*** Opening of Dataset excerpts ***

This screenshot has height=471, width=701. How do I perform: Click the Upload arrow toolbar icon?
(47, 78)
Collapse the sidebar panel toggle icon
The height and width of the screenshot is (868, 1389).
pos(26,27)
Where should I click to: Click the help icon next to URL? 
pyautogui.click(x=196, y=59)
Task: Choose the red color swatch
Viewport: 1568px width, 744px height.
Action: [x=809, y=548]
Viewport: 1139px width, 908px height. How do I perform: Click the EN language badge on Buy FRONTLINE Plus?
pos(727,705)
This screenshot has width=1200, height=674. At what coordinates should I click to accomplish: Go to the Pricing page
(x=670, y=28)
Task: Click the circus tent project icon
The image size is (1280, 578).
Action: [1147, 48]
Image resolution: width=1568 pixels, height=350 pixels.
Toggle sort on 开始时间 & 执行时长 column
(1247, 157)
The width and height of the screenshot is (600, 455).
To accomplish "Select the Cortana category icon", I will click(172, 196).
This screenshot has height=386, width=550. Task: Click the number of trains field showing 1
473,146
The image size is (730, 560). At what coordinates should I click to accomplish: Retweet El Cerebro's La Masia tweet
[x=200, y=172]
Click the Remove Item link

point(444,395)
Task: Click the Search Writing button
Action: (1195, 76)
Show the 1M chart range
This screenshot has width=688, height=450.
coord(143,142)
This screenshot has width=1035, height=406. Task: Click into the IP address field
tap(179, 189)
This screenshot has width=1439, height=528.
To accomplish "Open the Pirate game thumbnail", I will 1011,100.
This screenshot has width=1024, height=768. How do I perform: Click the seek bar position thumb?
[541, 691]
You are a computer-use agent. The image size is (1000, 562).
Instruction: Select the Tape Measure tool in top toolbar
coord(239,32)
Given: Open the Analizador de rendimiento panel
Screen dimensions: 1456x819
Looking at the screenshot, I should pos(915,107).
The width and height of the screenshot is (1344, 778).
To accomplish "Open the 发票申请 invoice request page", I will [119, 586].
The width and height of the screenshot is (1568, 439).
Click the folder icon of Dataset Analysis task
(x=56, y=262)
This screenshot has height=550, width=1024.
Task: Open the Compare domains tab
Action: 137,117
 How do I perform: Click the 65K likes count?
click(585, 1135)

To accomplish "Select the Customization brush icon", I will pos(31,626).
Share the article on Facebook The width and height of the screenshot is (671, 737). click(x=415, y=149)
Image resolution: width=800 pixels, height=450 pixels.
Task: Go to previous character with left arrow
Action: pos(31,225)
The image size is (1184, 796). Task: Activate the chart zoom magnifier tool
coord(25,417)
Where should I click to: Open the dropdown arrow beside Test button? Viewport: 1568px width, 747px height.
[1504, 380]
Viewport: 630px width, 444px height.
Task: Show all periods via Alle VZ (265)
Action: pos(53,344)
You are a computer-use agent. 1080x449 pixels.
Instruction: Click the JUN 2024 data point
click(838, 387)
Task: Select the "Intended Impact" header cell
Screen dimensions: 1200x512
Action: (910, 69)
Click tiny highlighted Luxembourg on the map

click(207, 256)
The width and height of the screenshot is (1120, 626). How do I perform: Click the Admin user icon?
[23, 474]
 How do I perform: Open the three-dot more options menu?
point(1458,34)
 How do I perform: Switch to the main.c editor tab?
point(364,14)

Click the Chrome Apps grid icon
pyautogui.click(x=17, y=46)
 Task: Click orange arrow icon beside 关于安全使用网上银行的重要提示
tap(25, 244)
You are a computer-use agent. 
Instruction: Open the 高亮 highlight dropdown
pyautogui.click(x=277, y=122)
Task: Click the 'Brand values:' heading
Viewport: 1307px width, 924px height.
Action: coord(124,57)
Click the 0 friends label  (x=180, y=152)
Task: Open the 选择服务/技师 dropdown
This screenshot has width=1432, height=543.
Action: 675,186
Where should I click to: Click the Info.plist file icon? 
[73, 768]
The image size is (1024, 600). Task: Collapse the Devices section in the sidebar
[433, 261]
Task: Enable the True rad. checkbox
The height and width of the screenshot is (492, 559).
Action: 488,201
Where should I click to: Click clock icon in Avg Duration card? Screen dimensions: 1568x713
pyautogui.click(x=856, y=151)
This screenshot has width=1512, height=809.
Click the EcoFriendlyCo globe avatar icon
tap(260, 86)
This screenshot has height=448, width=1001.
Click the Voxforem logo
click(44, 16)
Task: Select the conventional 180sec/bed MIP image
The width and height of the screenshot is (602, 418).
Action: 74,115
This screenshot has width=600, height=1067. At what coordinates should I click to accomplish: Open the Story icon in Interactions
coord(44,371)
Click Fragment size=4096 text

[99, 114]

*** Close of Dataset excerpts ***

_Exercise prompt_: Starting at the line that contains "This screenshot has height=448, width=1001.", copy every line down to the last line of the records above, exactly as written.

_Completed exercise_:
This screenshot has height=448, width=1001.
Click the Voxforem logo
click(44, 16)
Task: Select the conventional 180sec/bed MIP image
The width and height of the screenshot is (602, 418).
Action: 74,115
This screenshot has width=600, height=1067. At what coordinates should I click to accomplish: Open the Story icon in Interactions
coord(44,371)
Click Fragment size=4096 text

[99, 114]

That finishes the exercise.